Mestamente, nel pieno vigore della sua gioventù, dei suoi venti anni di indipendenza, di crescita, di arricchimento, se non altro sociale, e di esperienza maturata in così breve tempo. In fretta e con affanno; con quel senso di paura e di incertezza di cui Crotone e il suo territorio non sono mai riusciti ad affrancarsi, fatta eccezione nell’epoca in cui dominavano le altre colonie greche di Calabria e competevano con quelle di regioni contigue. Giovan Battista Vico diceva così: “Quando Roma era un villaggio di pastori, a Crotone insegnava Pitagora”. È difficile dire, perché non esistono testimonianze, cosa fosse Catanzaro in quella stessa epoca. Ma è andata così. Quella che doveva essere la salvezza dei popoli d’Europa nell’era della globalizzazione, s’è rivelata essere una trappola per topi.
Quattro anni, dal 2008 ad oggi, di crisi finanziaria che ha distrutto l’economia, e ancora prima, dal 2001 in poi, di graduale impoverimento per via di una infelice, nefasta equiparazione della lira all’euro. Un confluire in una unità monetaria acefala di quella unità politica che avrebbe dato veramente un senso all’unione tra popoli e culture tanto diversi tra loro, come lo sono sempre stati e lo saranno in eterno le nazioni dell’Europa occidentale. Si è diffuso il contagio della speculazione e del profitto in luogo dell’unità e della democrazia; lo spread sta agli stati membri come l’elettroshock stava ai presunti malati di mente rinchiusi nei manicomi; al loro minimo agitarsi era letto di contenzione. Lo scenario in cui naufraga Crotone è questo, non altro; è vittima di quel contagio; è giunta da vittima sul carro dei monatti guidato dal professore e dalla sua equipe.
Muore dunque Crotone; di peste, non di altro. Ci vorrebbe la pioggia; quella salutare rinfrescata che induceva Renzo a sguazzare dentro l’acqua piovana: “In quel susurrìo, in quel brulichìo dell'erbe e delle foglie, tremolanti, gocciolanti, rinverdite, lustre…”. Ma ben altra cosa era la peste manzoniana rispetto a quella che sta uccidendo Crotone come buona parte dell’Italia.
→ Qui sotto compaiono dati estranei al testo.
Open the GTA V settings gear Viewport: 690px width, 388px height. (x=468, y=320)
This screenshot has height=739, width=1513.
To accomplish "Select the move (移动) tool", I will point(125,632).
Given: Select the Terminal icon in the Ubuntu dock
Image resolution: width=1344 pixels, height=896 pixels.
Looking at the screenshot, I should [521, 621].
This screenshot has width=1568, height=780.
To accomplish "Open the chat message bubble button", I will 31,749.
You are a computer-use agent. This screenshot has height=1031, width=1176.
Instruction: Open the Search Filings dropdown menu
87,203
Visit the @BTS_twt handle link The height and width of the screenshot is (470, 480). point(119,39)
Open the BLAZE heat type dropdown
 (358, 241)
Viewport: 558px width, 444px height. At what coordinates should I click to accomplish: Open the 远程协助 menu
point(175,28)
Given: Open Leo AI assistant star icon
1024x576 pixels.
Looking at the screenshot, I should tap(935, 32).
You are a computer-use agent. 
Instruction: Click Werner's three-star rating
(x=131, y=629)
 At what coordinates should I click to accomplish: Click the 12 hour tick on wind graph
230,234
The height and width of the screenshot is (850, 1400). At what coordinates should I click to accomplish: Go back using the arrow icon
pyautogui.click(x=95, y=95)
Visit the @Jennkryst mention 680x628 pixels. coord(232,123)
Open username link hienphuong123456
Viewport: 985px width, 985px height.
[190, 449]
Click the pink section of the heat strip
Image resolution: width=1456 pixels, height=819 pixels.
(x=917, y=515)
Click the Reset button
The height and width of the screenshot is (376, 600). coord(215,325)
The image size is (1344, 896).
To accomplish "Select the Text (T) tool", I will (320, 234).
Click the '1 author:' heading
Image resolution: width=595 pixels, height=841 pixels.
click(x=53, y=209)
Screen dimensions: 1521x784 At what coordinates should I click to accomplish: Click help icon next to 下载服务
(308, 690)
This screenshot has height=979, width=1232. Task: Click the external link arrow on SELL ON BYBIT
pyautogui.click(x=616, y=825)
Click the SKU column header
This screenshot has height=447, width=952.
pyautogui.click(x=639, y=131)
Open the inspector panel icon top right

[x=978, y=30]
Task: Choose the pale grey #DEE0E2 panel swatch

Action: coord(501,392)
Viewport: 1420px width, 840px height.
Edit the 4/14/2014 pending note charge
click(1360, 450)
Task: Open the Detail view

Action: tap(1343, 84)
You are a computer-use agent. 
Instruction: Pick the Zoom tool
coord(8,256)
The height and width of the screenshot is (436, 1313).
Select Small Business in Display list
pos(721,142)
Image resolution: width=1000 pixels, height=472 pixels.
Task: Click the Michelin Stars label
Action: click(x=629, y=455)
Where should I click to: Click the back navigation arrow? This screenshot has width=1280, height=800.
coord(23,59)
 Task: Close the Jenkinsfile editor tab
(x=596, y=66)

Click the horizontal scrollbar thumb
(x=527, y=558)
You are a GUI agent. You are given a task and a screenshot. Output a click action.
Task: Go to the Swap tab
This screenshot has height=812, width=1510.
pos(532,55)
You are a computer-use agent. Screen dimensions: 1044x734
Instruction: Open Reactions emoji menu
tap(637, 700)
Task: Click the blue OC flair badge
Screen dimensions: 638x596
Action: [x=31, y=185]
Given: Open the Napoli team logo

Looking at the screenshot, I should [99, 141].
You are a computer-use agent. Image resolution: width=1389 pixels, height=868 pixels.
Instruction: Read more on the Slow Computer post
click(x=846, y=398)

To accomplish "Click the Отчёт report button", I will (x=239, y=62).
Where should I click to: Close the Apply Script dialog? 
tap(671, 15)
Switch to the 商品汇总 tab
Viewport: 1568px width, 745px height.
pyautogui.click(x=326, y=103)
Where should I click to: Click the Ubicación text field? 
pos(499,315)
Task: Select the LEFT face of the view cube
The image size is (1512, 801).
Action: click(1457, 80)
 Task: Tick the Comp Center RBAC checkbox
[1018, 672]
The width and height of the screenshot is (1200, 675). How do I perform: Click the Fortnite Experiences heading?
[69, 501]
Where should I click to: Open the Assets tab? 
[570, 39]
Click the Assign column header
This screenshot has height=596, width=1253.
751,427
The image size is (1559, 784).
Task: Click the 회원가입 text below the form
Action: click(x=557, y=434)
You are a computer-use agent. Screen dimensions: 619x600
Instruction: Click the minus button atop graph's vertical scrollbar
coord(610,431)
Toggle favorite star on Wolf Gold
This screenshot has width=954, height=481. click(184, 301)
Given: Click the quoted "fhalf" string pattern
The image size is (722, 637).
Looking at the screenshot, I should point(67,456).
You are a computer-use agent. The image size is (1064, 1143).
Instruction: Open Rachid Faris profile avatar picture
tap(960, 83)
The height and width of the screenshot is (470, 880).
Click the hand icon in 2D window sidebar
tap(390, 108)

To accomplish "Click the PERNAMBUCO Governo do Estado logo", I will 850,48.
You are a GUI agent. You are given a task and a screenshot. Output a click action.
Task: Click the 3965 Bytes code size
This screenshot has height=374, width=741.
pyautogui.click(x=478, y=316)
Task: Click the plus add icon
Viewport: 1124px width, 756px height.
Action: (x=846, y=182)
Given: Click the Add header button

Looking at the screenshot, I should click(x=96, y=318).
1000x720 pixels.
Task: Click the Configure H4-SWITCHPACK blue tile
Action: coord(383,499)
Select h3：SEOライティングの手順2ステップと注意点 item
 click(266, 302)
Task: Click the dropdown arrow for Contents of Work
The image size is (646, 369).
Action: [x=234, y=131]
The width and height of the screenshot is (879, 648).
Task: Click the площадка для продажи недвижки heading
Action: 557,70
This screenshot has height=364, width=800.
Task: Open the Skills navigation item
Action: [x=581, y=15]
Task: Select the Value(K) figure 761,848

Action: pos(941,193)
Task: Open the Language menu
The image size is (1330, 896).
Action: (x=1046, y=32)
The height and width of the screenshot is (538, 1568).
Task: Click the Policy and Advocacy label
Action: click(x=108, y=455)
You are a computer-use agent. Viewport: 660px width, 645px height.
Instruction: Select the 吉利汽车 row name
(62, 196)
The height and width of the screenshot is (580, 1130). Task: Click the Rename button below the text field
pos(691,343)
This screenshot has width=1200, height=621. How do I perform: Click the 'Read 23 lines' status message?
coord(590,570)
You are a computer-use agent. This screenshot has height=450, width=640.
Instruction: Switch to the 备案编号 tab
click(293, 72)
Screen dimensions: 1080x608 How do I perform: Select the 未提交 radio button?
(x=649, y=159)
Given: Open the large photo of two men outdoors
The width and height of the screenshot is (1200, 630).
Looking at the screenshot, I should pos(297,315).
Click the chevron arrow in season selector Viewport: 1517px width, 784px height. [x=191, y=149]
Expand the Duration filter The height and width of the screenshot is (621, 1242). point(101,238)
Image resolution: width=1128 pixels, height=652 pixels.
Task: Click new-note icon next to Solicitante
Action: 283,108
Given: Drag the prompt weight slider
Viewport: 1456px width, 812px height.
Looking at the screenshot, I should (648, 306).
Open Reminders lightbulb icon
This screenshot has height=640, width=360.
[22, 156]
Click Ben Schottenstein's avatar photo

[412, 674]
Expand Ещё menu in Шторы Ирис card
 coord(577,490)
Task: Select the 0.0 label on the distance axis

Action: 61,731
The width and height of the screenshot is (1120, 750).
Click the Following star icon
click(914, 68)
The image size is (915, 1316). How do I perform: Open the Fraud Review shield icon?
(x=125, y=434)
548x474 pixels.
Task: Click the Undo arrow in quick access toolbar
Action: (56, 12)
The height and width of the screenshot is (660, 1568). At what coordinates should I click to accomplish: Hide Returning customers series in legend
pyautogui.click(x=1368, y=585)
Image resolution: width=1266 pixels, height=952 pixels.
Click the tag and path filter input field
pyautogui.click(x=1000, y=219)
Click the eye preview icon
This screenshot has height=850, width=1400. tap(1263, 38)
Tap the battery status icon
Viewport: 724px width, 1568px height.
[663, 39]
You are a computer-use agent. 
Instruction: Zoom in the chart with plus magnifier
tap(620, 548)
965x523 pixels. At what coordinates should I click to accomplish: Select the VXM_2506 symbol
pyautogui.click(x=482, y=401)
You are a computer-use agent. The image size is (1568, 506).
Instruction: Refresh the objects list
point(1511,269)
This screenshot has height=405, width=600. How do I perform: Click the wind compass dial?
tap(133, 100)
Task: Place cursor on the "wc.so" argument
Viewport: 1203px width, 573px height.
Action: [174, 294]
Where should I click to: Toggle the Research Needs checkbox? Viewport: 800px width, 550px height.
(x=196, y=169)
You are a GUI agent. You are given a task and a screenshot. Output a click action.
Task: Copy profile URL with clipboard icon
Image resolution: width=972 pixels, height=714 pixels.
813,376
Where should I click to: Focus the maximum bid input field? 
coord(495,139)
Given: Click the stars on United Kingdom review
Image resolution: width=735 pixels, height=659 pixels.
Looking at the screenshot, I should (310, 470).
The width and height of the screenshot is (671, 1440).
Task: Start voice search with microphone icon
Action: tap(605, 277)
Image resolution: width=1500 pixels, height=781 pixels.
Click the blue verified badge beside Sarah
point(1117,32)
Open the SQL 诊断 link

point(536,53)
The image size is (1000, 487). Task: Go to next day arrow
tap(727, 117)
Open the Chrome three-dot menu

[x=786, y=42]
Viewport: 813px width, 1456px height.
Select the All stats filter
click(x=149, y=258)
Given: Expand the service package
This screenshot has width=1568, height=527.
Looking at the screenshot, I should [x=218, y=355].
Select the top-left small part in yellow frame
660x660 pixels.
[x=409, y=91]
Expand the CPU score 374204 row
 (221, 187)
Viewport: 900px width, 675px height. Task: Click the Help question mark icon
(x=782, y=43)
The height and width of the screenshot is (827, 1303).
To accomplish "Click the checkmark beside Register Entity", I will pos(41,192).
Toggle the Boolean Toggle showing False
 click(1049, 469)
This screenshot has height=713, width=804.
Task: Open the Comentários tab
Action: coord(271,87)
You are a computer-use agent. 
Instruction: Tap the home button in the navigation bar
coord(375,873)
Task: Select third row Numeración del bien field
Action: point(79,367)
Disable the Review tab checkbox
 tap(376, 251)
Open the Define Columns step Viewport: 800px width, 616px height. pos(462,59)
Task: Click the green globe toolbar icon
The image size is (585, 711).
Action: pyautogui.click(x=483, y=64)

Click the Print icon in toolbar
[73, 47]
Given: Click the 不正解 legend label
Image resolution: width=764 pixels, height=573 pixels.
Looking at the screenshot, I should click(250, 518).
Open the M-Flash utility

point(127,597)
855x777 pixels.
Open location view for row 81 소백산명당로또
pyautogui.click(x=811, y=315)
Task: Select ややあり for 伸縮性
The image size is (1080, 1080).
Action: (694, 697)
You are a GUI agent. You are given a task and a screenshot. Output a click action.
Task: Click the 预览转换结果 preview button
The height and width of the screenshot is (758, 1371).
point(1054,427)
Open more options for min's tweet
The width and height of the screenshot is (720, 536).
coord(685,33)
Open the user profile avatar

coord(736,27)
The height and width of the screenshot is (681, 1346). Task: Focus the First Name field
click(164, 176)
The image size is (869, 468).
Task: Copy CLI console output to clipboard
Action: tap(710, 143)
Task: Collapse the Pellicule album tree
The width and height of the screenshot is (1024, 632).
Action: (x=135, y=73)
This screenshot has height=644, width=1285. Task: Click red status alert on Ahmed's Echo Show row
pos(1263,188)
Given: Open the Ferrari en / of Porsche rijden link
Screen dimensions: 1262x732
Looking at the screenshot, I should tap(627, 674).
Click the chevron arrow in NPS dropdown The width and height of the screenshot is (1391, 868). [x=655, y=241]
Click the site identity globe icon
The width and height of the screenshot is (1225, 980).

Ne “I promessi sposi” era tutto diverso: “Quell'acqua portava via il contagio; che, dopo quella, il lazzeretto, se non era per restituire ai viventi tutti i viventi che conteneva, almeno non n'avrebbe più ingoiati altri”. Per come si stanno mettendo le cose sul fronte mediterraneo d’Europa, cioè in Grecia, Spagna e Italia, ben altro tipo di pioggia potrà arrestare il contagio, frattanto che greci e italiani sono tornati a essere una faccia, una razza e uno stesso destino. L’anno che verrà sarà quello dei licenziamenti e delle decimazioni di massa negli enti pubblici: c’è il pareggio di bilancio da perseguire; gli italiani sono stati spremuti, non resta che decimare la popolazione. Vai Governo dei tecnici, sei sulla strada giusta!